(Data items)
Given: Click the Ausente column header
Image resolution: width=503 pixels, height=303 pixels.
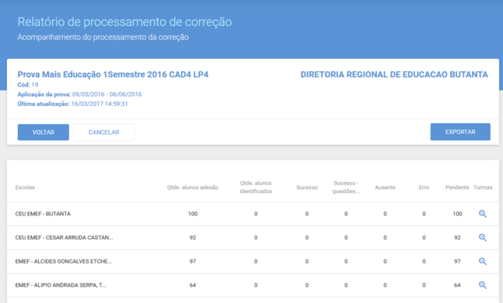Looking at the screenshot, I should tap(385, 188).
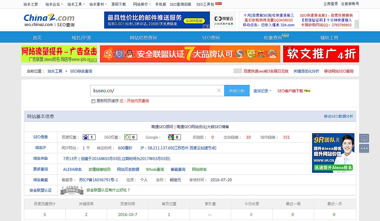Expand the 网站排行 dropdown
The image size is (380, 221).
point(140,4)
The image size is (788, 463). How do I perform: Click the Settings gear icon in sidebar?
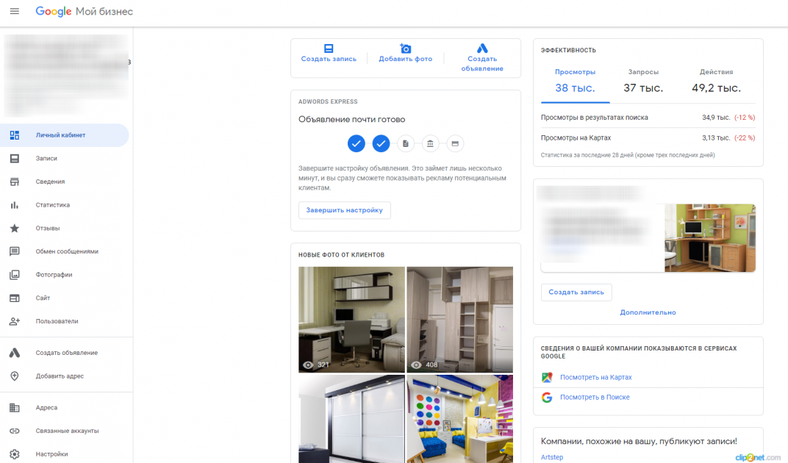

## TASK DESCRIPTION:
Nothing but an exact copy of the data above, minus its pictures, should appear in the response.

## ANSWER:
Given: Click the Ausente column header
Image resolution: width=503 pixels, height=303 pixels.
Looking at the screenshot, I should tap(385, 188).
Expand the 网站排行 dropdown
The image size is (380, 221).
point(140,4)
The image size is (788, 463). How do I perform: Click the Settings gear icon in sidebar?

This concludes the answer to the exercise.